DOKUMEN:
Filsuf lain yang membicarakan ide hak asasi ini adalah Jhon Locke. Ia adalah seorang pemikir Inggris yang mencetus gagasan human rights sebagai bagian hakiki dari diri manusia. Pandangan ini dinyatakannya dalam sebuah karya berjudul Second Treatise of Government (1690). Dalam karya tersebut, Locke mengatakan “Tuhan menciptakan manusia secara bebas dan sama derajatnya.”

Pemikiran ini mengungkapkan bahwa konsep tentang Hak Asasi Manusia dipahami Locke sebagai pemberian Tuhan. Hal ini berimplikasi pada keyakinan bahwa manusia sebagai ciptaan Tuhan merupakan mahluk yang memiliki derajat yang sama, karena itu tidak ada di antara sesama manusia berhak untuk menguasai orang lain. 

Segala bentuk tindakan destruktif oleh manusia untuk manusia lain tidak memiliki tempat di sini. Menurut Locke, ada tiga pembagian dari hak alamiah yaitu hak untuk hidup, hak untuk merdeka, dan hak milik. Ketiga hak ini merupakan bagian tak terpisahkan dari diri manusia karena dipandang sebagai paling hakiki.

Menurut Magniz Suseno, hak-hak dalam pandangan kedua filsuf tersebut dikategorikan sebagai hak negatif. Hak-hak ini disebut negatif dalam arti logis: hak-hak ini hanya dapat dirumuskan dengan memakai kata ‘tidak’. Tidak dikatakan apa yang tidak boleh, melainkan apa yang tidak boleh dilakukan: kehidupan saya tidak boleh dicampuri oleh pihak-pihak luar. 

Argumentasi etis dari hak-hak negatif ini ialah kebebasan dan otonomi individu mesti dihormati dan tidak boleh dibatasi oleh apapun. Dengan kata lain, setiap individu diberi kekuasaan semaksimal mungkin untuk mengurus dan mengatur diri sendiri tanpa mencampuri urusan orang lain. Mereka tidak ingin kebebasan mereka diatur oleh suatu institusi tertentu seperti negara. Negara dipandang sekedar penjamin hak-hak tersebut, tetapi tidak memiliki wewenang untuk mengintervensi kebebasan individu.

DATA YANG DIBERIKAN:

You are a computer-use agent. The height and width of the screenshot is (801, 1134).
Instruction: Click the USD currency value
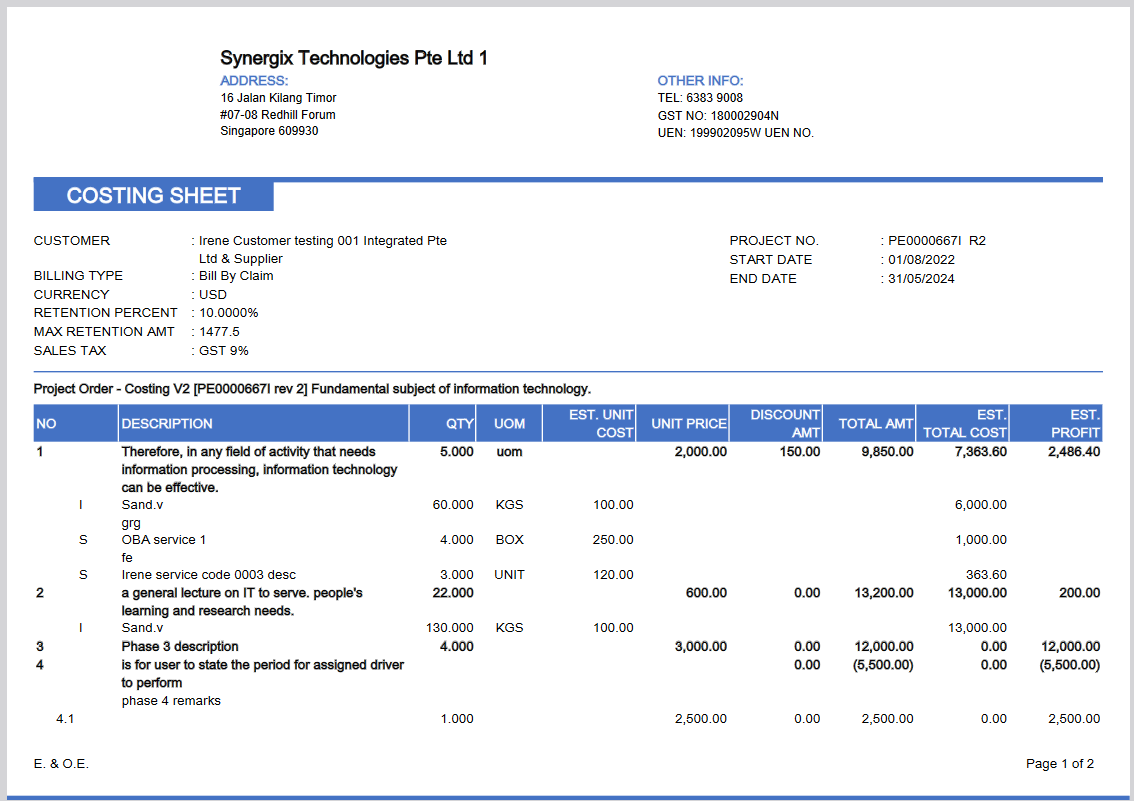pyautogui.click(x=211, y=294)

KETENTUAN TUGAS:
1. Tuliskan kembali tanpa perubahan bagian dari teks tentang hak asasi manusia menurut Locke yang dibuka dengan kata-kata "Pemikiran ini mengungkapkan" dan ditutup dengan "sebagai paling hakiki.".
2. Teruskan teks tentang hak asasi manusia menurut Locke, dimulai setelah kalimat terakhirnya.

JAWABAN TIAP TUGAS:
1.
Pemikiran ini mengungkapkan bahwa konsep tentang Hak Asasi Manusia dipahami Locke sebagai pemberian Tuhan. Hal ini berimplikasi pada keyakinan bahwa manusia sebagai ciptaan Tuhan merupakan mahluk yang memiliki derajat yang sama, karena itu tidak ada di antara sesama manusia berhak untuk menguasai orang lain. 

Segala bentuk tindakan destruktif oleh manusia untuk manusia lain tidak memiliki tempat di sini. Menurut Locke, ada tiga pembagian dari hak alamiah yaitu hak untuk hidup, hak untuk merdeka, dan hak milik. Ketiga hak ini merupakan bagian tak terpisahkan dari diri manusia karena dipandang sebagai paling hakiki.

2.
Adanya hak asasi negatif berarti juga terdapat hak asasi positif. Hak asasi positif disebut juga sebagai hak demokratis. Dasar hak-hak itu adalah keyakinan bahwa rakyat berdaulat memerintahkan dirinya sendiri  dan setiap pemerintah berada di bawah kekuasaan rakyat. Dikatakan aktif karena terkait hak atas aktivitas manusia, yakni hak untuk ikut menentukan arah perkembangan masyarakat. 

Hak demokratis ini muncul sebagai bentuk perlawanan terhadap sistem tradisional feodalistis yang melihat bahwa yang berkuasa adalah orang-orang yang memiliki status istimewah  dalam kehidupan bermasyarakat. Dalam pandangan ini, pemerintahan dijalankan oleh orang yang berkuasa tersebut dan menolak prinsip kesamaan dan kesederajatan setiap manusia. 

Cara berpikir ini mengungkapkan bahwa manusia selalu berbeda sesuai dengan status sosialnya. Hak demokratis menolak pandangan ini. Kaum yang menekankan hak demokratis ini melihat bahwa dalam sistem kepercayaan feodalistik itu, terdapat kecendrungan setiap orang untuk melakukan tindakan sewenang-wenang terhadap orang lain. Intesi dasar dari hak demokratis ini hendak mengatasi kesewenangan orang tertentu bagi kehidupan umat manusia di atas muka bumi ini.

Negara Hukum Demokratis dan Hak Asasi Manusia
Paham utama negara hukum demokratis adalah bahwa segala bentuk penyelenggaraan pemerintahan selalu berdasarkan kehendak rakyat dan dilakukan demi kepentingan rakyat. Negara hukum demokratis mengakui bahwa kekuasaan tertinggi berada di tangan rakyat. Rakyat berdaulat atas kehidupan negaranya.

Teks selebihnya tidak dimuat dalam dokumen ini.